# [Text block]
━━━━━━━━
A federal judge has allowed a defamation lawsuit by former Rep. Steve Driehaus (D-OH) to move forward, on the grounds that an anti-abortion group’s ad campaign erroneously attacked him for supporting taxpayer-funded abortion with his vote for health care reform.
During the 2010 elections, the anti-abortion group the Susan B. Anthony List planned to run a billboard in Ohio targeting pro-life Dem Rep. Driehaus, who at the time was in the middle of an ultimately unsuccessful re-election campaign. “Shame on Steve Driehaus!” the billboard said. “Driehaus voted FOR taxpayer-funded abortion.”
At the time, Driehaus appealed to the Ohio Elections Commission because he said the billboard made “false claims.” The OEC eventually agreed to block the billboard because it may have violated state law by falsely claiming that health care reform provides federal funding for abortion — though the Commission never made a final ruling on whether the billboard actually violated the law. The SBA also ran a radio ad and flyer campaign with the same message.
━━━━━━━━
# [Stated problem 1]
In the text on the Driehaus lawsuit, what did the billboard claim Driehaus voted for?
# [Stated problem 2]
Edit the text on the Driehaus lawsuit between "A federal judge" and "health care reform.", inclusive, putting "district judge" in place of "federal judge".

# [Provided data]
━━━━━━━━
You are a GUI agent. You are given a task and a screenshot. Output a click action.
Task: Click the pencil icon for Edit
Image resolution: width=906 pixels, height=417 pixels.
━━━━━━━━
# [Worked solution 1]
Taxpayer-funded abortion.

# [Worked solution 2]
A district judge has allowed a defamation lawsuit by former Rep. Steve Driehaus (D-OH) to move forward, on the grounds that an anti-abortion group’s ad campaign erroneously attacked him for supporting taxpayer-funded abortion with his vote for health care reform.